Magnetic Field Effect on Nanofluid, CFD Simulation, ANSYS Fluent Training (2-D)

Description

The present problem simulates a magnetic field’s effect on a nanofluid in a two-dimensional channel using ANSYS Fluent software. We perform this CFD project and investigate it by CFD analysis.

The present model is designed in two dimensions using Design Modeler software. The model is a channel drawn in two dimensions due to its symmetrical geometry.

This model has a length and width of 0.49 m and 0.01 m; It has an input boundary on the left and an output boundary on the right, and the lower boundary of this area is defined as the central axis.
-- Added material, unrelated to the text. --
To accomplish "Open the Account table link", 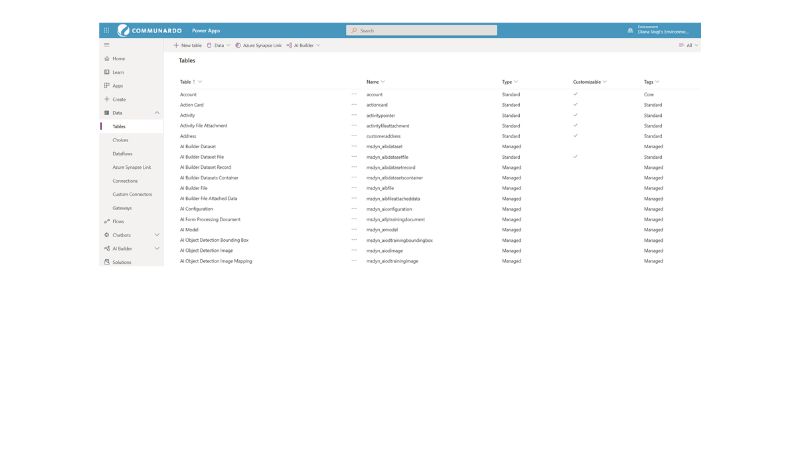I will (188, 94).
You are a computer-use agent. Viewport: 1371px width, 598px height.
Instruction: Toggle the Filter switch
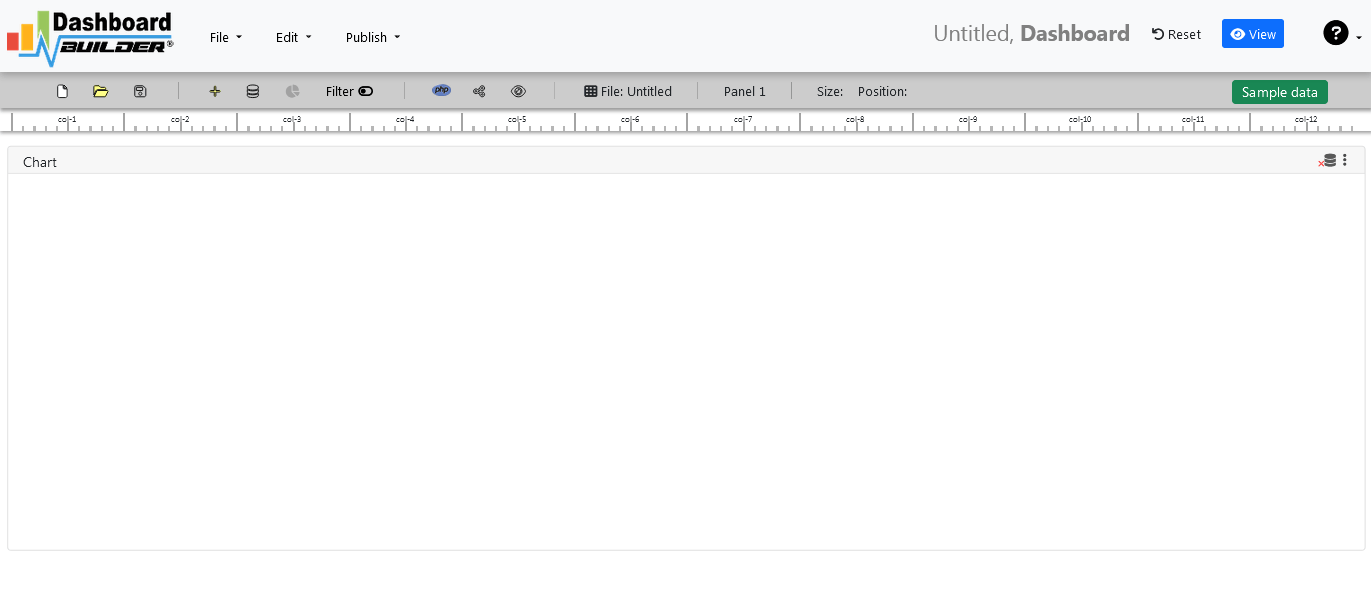click(x=365, y=91)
Also adjacent to the channel’s outer wall, a boundary is defined as the fluid and solid region interface.

The meshing of the present model has been done using ANSYS Meshing software. The mesh type is Structured, and the element number equals 9282.
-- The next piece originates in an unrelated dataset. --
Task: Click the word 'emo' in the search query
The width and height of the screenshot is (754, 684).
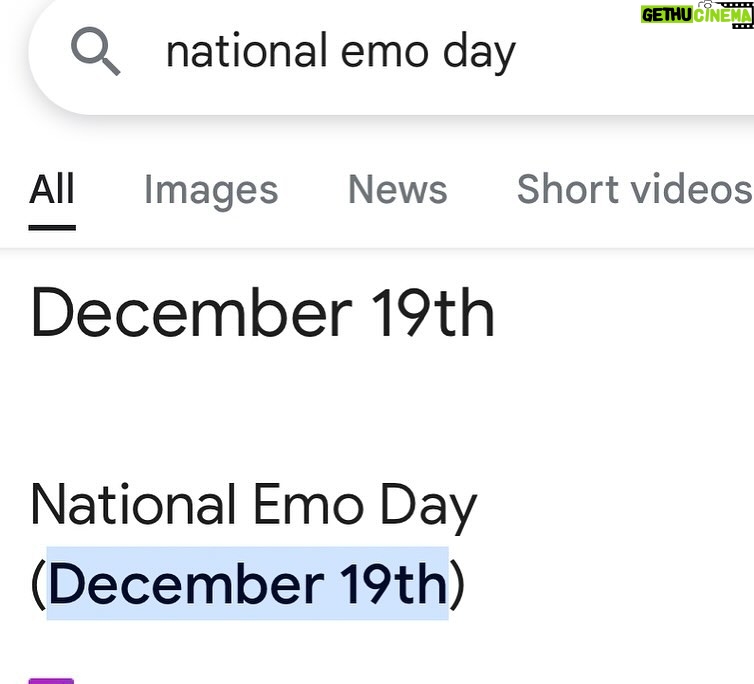Action: pyautogui.click(x=385, y=52)
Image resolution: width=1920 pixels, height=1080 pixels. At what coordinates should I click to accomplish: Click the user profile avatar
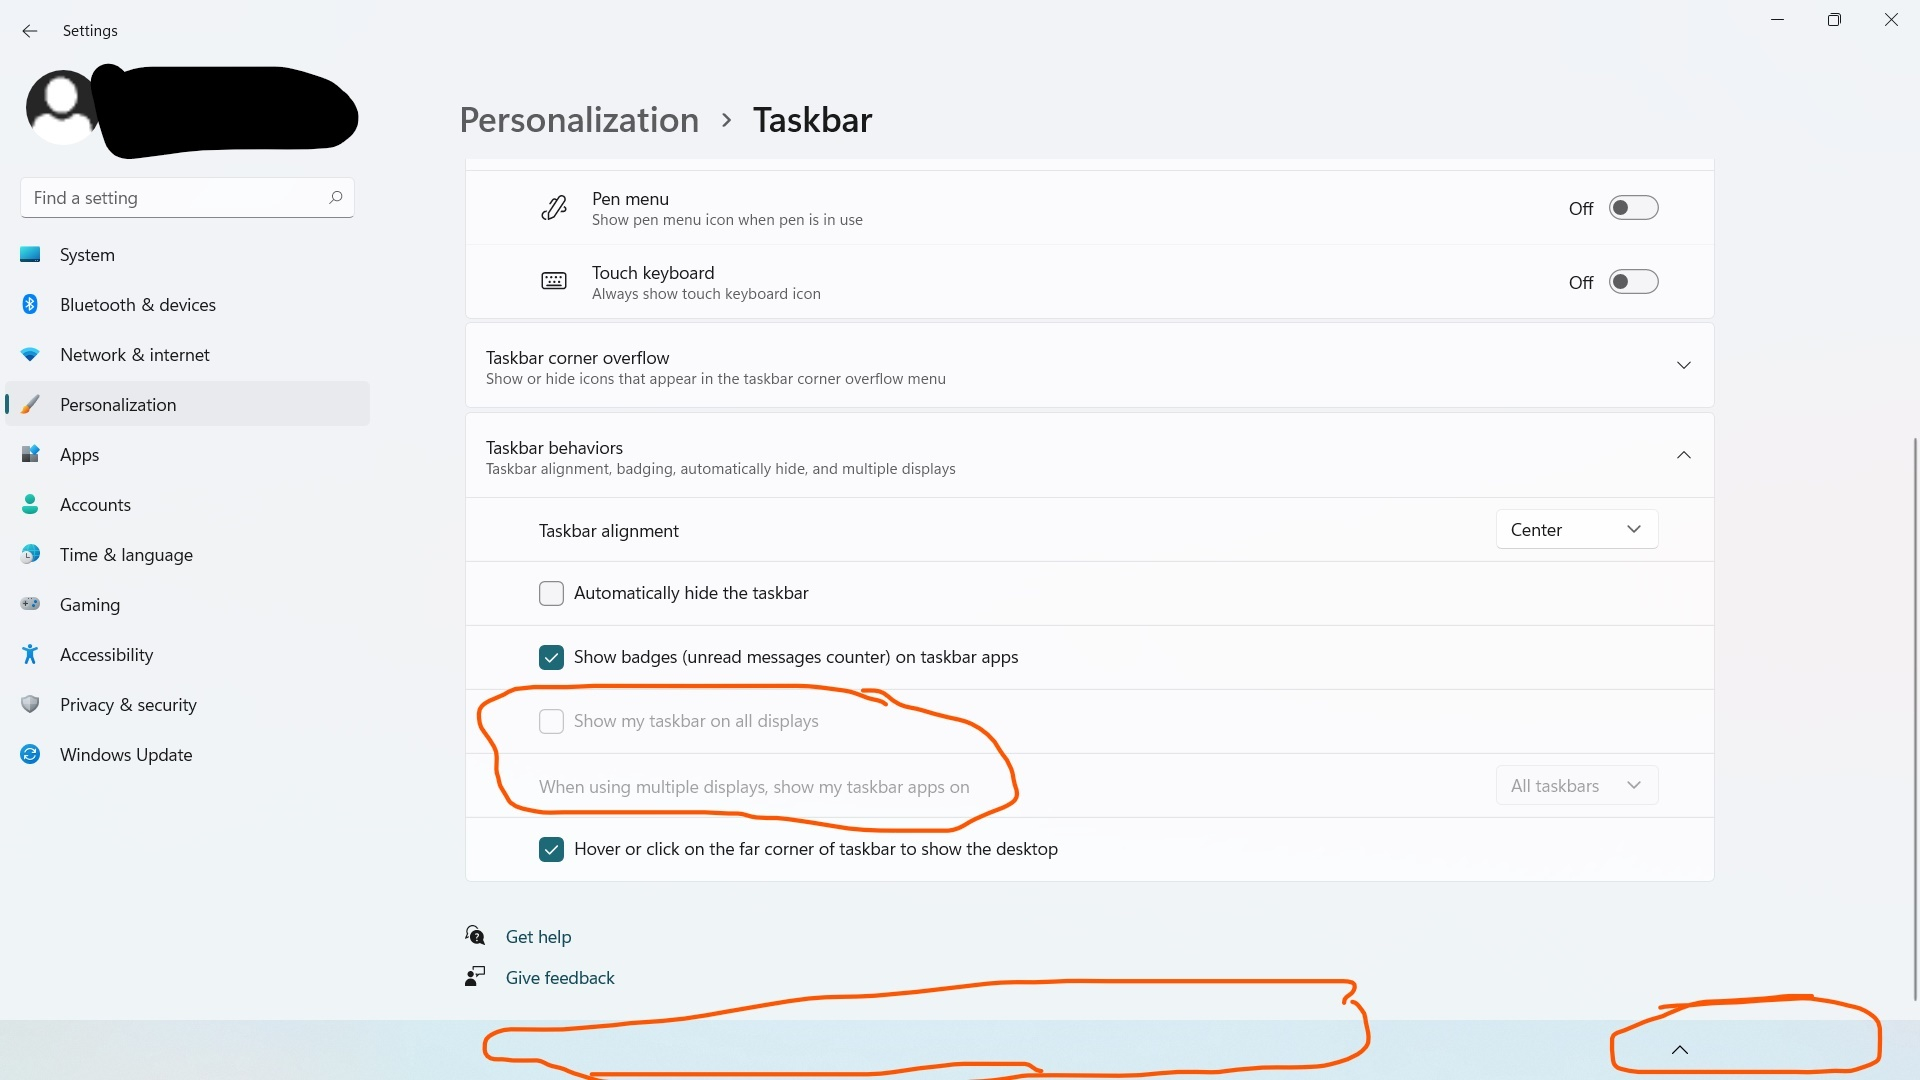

Magnetic Field Methodology

Whenever particles of metal or alloy with tiny dimensions around the nano-scale are mixed inside the base fluid, nanofluid is produced that can have applications such as enhancing heat transfer due to the metals’ conductivity.

Also, in this simulation, the effect of a magnetic field on the nanofluid behavior and its heat transfer has been investigated. Therefore, the magnetic hydro-dynamic model or MHD has been used. The magnetic induction method has been used in the present work to define the magnetic field.
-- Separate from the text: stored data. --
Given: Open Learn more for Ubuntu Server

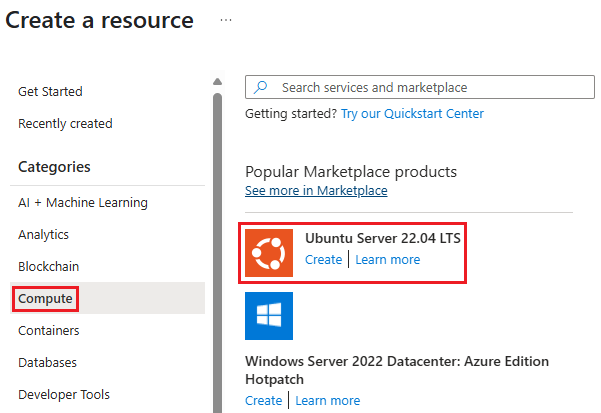Looking at the screenshot, I should pyautogui.click(x=388, y=260).
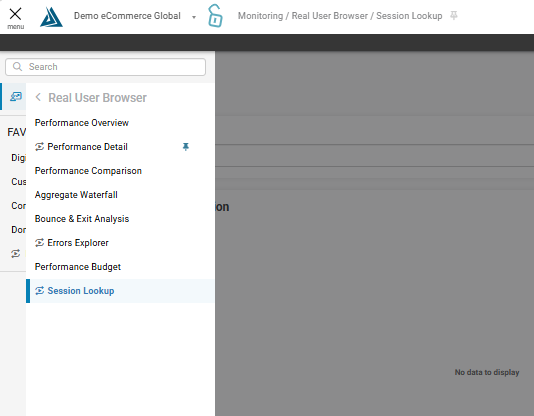This screenshot has height=416, width=534.
Task: Open Performance Detail page
Action: pyautogui.click(x=88, y=147)
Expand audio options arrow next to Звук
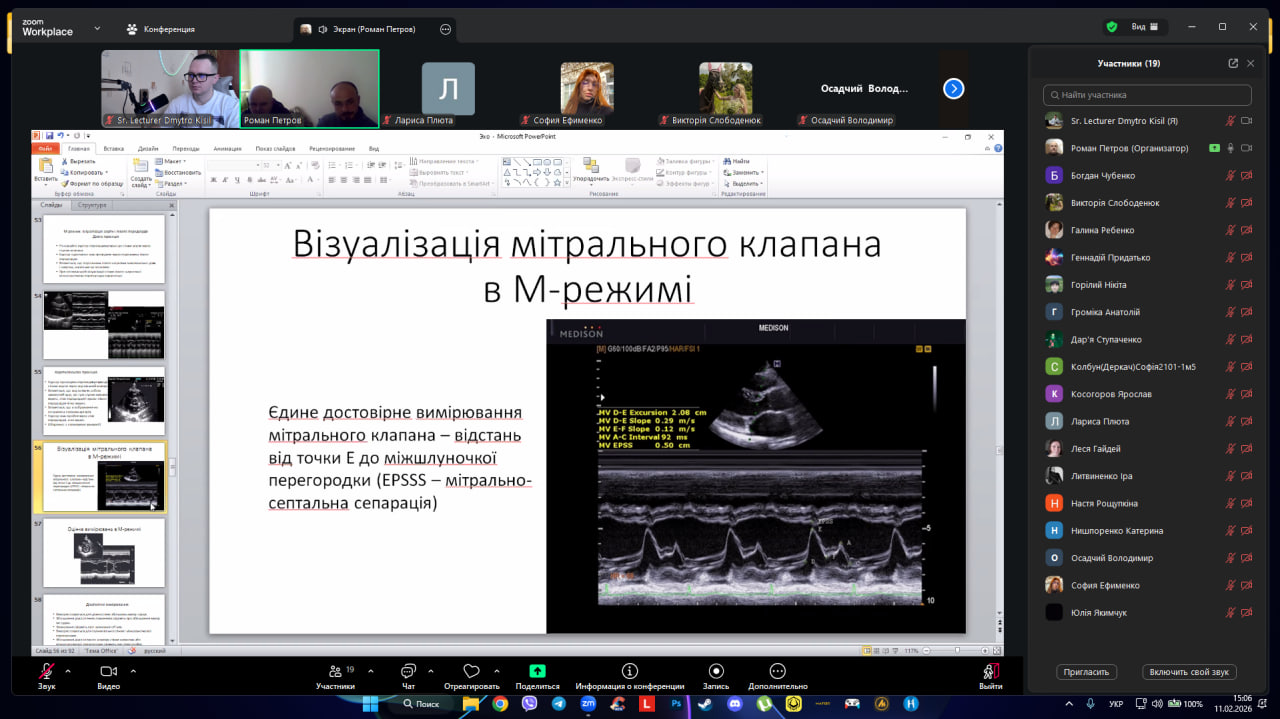 [x=68, y=671]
When this method is used, an external magnetic field is generated to apply a specific magnetic flux in different Cartesian coordinates’ directions.

The nanofluid defined in the model is made of iron oxide called Fe3O4 and contains 2% nanoparticles. This applied nanofluid has a density of 1081.158 kg/m3, a specific heat capacity equal to 3841 j/kg.K, a thermal conductivity equal to 0.640835 W/m.K, and a viscosity equal to 0.001055 kg/m.s Is.

A constant magnetic field is used in the present work, and the magnetic flux equivalent to 1 tesla is defined only along the y-axis or the same as the channel radius.

In terms of boundary conditions, the insulation condition is used for the outer wall of the channel, i.e., no electric current passes, and also for the inner wall and the common boundary between the solid and fluid parts of the model, the Coupling condition is used to transmit electric current bilaterally.

The nanofluid stream enters the channel with a velocity of 0.0837 ms-1 and a temperature of 300 K. It exits the canal with a pressure equal to atmospheric pressure. The channel’s outer wall also has a constant thermal temperature condition of a temperature equal to 320 K.

The laminar model and the energy equation are enabled to solve the turbulent fluid equation and calculate temperature distribution inside the domain, respectively.

Magnetic Field Conclusion

At the end of the solution process, we obtain two-dimensional contours related to pressure, velocity, temperature, and magnetic field in horizontal and vertical directions in the model.

Also, we obtain the diagram of the perpendicular magnetic field changes in the longitudinal direction of the central axis of the channel. The present results show the effect of applying a magnetic field and thermal boundary condition on nanofluid flow and its heat transfer.